| Cintamani ( @ 2008-06-24 20:53:00 |
| Current mood: | and really disappointed |
while I'm still drunk-ish
That's why I can still type. yay.
Starting from Saturday.
Out with Kyna and Skippy. We're having a great time going to Byron Bay, just - JUST - after the taste of the pill (they would be so fucking awesome if they tasted good) has faded, Alana calls from my home phone.
Tells me to call when I get back. Now me being me, I'm all, 'yeah, sure'. Having been reminded of one of my most favorite people in the world I was singing her praises all the way back to Murwillumbah. When I get back all flying I have this thought; 'I'm going to be so hard to deal with when I come down'.
So I don't call. I mean I wanted to see her and Mel (who I hadn't seen/talked to in a long long time), but I wanted to spare them my coming down time.
Anyway long story short; because everyone is coming back, I'll post more in comment if you want to know the whole night.
They come around, I go with them instead of staying with Kyna, Skippy and by this stage my Dad.
I get water poured on me during my down (when I'm falling asleep) and I get really angry. Start yelling I'm going to beat the guys face in.
I calm down a bit. Tell Alana to keep him away from me, or I will beat his face in. She then tells me; QUOTE, "You can't do that, he's my brother {not blood related btw}, if you do that our friendship is over"

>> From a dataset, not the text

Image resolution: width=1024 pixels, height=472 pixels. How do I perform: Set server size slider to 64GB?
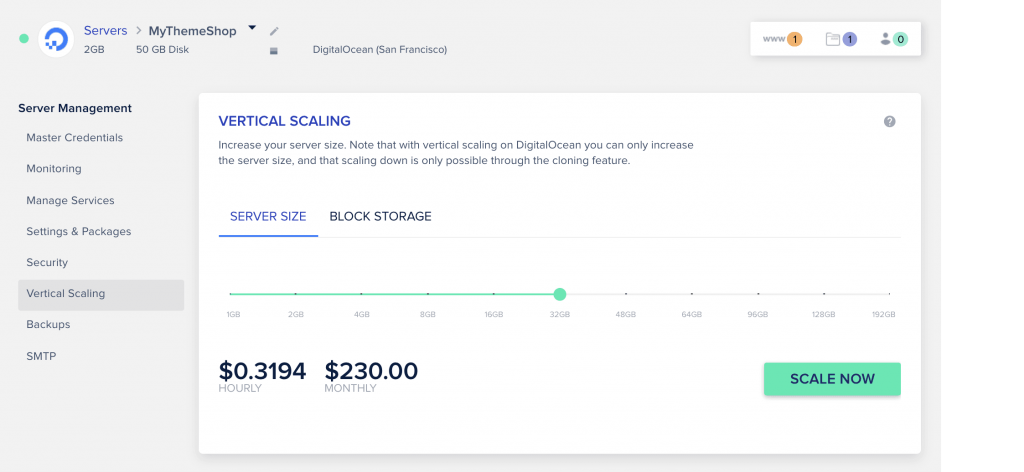click(x=692, y=294)
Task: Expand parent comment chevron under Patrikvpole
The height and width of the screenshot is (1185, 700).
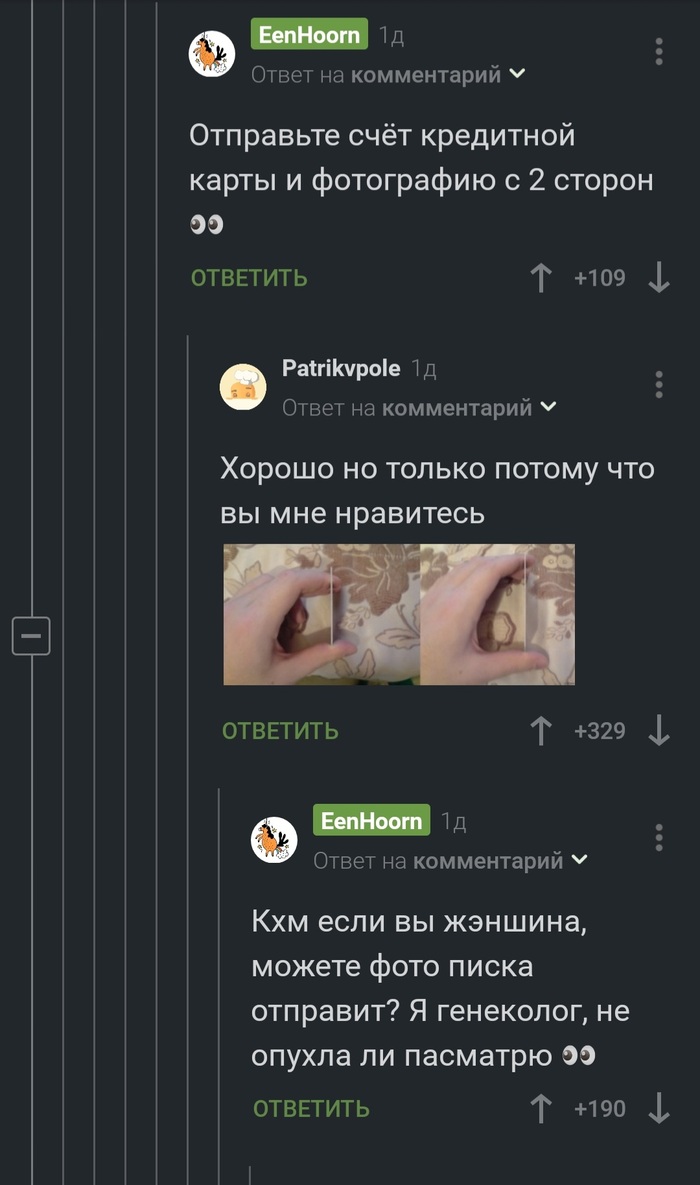Action: coord(549,407)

I was shocked, REALLY hurt, and REALLY REALLY angry. So I left. Told Mel I didn't want to hear from Alana for the next week.
Tonight.
Tuesday. Having a few with some other friends. I decide to try and make up. So I tell Kim to call Alana and tell her I want to explain.
Alana says on no uncertain terms (we tried a few times), no. She's had a shit day and doesn't want to talk to me.
More - including the part where I was a dick and maybe deserved getting water poured on me when I A. Have more time and B. Am more coherent.
I would just like to say that I'm not angry, just really, really hurt. I wouldn't do that to her no matter how shit a day I had been having or how angry I was at her - so why do it to me?